On Fri, Sep 4, 2015 at 5:33 PM, Sean Silva <chisophugis at gmail.com> wrote:
>
>
> On Fri, Sep 4, 2015 at 2:35 PM, Rui Ueyama via llvm-commits <
> llvm-commits at lists.llvm.org> wrote:
>
>> Author: ruiu
>> Date: Fri Sep 4 16:35:54 2015
>> New Revision: 246878
>>
>> URL: http://llvm.org/viewvc/llvm-project?rev=246878&view=rev
>> Log:
>> COFF: Implement a better algorithm for ICF.
>>
>> Identical COMDAT Folding is a feature to merge COMDAT sections
>> by contents. Two sections are considered the same if their contents,
>> relocations, attributes, etc, are all the same.
>>
>> An interesting fact is that MSVC linker takes "iterations" parameter
>> for ICF because the algorithm they are using is iterative. Merging
>> two sections could make more sections to be mergeable because
>> different relocations could now point to the same section. ICF is
>> repeated until we get a convergence (until no section can be merged).
>> This algorithm is not fast. Usually it needs three iterations until a
>> convergence is obtained.
>>
>> In the new algorithm implemented in this patch, we consider sections
>> and relocations as a directed acyclic graph, and we try to merge
>> sections whose outdegree is zero. Sections with outdegree zero are then
>> removed from the graph, which makes other sections to have outdegree
>> zero. We repeat that until all sections are processed.

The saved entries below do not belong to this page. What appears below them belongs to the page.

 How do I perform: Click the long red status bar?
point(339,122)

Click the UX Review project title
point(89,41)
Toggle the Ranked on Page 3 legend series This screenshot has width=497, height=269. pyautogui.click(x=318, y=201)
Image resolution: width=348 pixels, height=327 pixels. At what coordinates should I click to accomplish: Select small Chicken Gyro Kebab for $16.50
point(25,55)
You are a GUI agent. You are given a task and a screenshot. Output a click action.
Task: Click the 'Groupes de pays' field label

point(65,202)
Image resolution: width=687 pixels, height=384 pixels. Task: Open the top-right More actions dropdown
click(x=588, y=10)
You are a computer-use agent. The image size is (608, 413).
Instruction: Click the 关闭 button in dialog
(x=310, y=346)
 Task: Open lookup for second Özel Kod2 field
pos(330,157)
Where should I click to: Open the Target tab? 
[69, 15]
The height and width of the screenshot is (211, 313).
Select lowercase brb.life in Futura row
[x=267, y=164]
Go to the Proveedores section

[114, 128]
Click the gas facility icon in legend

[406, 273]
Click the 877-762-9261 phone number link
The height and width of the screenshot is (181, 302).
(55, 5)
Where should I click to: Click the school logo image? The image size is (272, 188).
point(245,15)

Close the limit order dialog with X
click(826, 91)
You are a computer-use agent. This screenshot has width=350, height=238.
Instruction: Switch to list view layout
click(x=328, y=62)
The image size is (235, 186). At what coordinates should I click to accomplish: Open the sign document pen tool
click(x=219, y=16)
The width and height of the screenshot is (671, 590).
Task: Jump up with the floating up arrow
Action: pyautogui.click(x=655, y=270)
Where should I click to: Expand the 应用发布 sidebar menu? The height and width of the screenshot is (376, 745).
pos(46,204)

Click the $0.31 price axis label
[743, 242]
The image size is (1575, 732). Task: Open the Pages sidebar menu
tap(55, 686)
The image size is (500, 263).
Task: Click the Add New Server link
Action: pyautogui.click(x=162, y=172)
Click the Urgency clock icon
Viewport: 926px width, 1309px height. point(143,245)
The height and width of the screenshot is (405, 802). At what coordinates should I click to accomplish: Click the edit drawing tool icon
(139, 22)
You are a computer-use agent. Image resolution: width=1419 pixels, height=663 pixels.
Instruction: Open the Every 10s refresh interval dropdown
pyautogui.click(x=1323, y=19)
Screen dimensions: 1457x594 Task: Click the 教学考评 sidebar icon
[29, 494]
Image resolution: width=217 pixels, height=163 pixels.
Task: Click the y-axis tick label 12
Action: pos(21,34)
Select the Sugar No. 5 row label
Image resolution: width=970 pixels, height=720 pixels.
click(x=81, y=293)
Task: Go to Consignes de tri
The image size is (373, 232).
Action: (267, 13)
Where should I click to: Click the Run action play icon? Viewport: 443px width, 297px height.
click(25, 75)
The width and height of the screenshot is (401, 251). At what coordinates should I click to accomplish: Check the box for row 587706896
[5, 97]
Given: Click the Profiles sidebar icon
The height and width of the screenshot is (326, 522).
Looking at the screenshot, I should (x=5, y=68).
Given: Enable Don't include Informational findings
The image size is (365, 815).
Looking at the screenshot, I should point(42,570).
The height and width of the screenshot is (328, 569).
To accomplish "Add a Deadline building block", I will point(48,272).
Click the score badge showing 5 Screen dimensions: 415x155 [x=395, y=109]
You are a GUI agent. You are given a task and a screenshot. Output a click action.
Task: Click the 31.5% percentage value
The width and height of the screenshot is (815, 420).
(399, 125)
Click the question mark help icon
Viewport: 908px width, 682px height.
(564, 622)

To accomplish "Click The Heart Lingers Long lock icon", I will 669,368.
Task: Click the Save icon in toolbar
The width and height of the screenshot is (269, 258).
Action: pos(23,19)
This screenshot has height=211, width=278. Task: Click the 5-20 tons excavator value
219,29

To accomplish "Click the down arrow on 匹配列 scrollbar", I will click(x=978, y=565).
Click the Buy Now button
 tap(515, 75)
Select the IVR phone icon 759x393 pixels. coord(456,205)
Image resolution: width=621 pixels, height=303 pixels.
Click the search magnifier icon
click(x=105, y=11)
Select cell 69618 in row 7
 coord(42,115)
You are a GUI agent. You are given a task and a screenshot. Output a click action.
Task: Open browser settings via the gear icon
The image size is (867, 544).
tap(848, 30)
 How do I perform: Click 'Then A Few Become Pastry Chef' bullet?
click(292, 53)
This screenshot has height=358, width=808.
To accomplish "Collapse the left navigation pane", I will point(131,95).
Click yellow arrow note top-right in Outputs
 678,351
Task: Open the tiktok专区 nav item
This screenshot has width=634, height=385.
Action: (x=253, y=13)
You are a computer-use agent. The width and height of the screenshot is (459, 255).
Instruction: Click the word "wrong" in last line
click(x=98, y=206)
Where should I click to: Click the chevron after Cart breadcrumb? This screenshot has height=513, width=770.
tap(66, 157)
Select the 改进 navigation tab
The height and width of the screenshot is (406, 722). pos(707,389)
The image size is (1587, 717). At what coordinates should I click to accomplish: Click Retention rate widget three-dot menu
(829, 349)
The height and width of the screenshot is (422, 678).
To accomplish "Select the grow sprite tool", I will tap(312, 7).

In this
>> algorithm, we don't iterate over the same sections many times.
>>
>> There's an apparent issue in the algorithm -- the section graph is
>> not guaranteed to be acyclic. It's actually pretty often cyclic.
>> So this algorithm cannot eliminate all possible duplicates.
>> That's OK for now because the previous algorithm was not able to
>> eliminate cycles too. I'll address the issue in a follow-up patch.
>>
>
> If you collapse SCC's, then the graph is guaranteed to be acyclic. Then
> you only need to solve how to compare SCC's.
>
> -- Sean Silva
>
>
>>
>> Modified:
>> lld/trunk/COFF/Chunks.h
>> lld/trunk/COFF/ICF.cpp
>>
>> Modified: lld/trunk/COFF/Chunks.h
>> URL:
>> http://llvm.org/viewvc/llvm-project/lld/trunk/COFF/Chunks.h?rev=246878&r1=246877&r2=246878&view=diff
>>
>> ==============================================================================
>> --- lld/trunk/COFF/Chunks.h (original)
>> +++ lld/trunk/COFF/Chunks.h Fri Sep 4 16:35:54 2015
>> @@ -182,6 +182,8 @@ public:
>> // with other chunk by ICF, it points to another chunk,
>> // and this chunk is considrered as dead.
>> SectionChunk *Ptr;
>> + int Outdegree = 0;
>> + std::vector<SectionChunk *> Ins;
>>
>> // The CRC of the contents as described in the COFF spec 4.5.5.
>> // Auxiliary Format 5: Section Definitions. Used for ICF.
>>
>> Modified: lld/trunk/COFF/ICF.cpp
>> URL:
>> http://llvm.org/viewvc/llvm-project/lld/trunk/COFF/ICF.cpp?rev=246878&r1=246877&r2=246878&view=diff
>>
>> ==============================================================================
>> --- lld/trunk/COFF/ICF.cpp (original)
>> +++ lld/trunk/COFF/ICF.cpp Fri Sep 4 16:35:54 2015
>> @@ -90,31 +90,53 @@ bool SectionChunk::equals(const SectionC
>> return std::equal(Relocs.begin(), Relocs.end(), X->Relocs.begin(), Eq);
>> }
>>
>> +static void link(SectionChunk *From, SectionChunk *To) {
>> + ++From->Outdegree;
>> + To->Ins.push_back(From);
>> +}
>> +
>> // Merge identical COMDAT sections.
>> -// Two sections are considered as identical when their section headers,
>> +// Two sections are considered the same if their section headers,
>> // contents and relocations are all the same.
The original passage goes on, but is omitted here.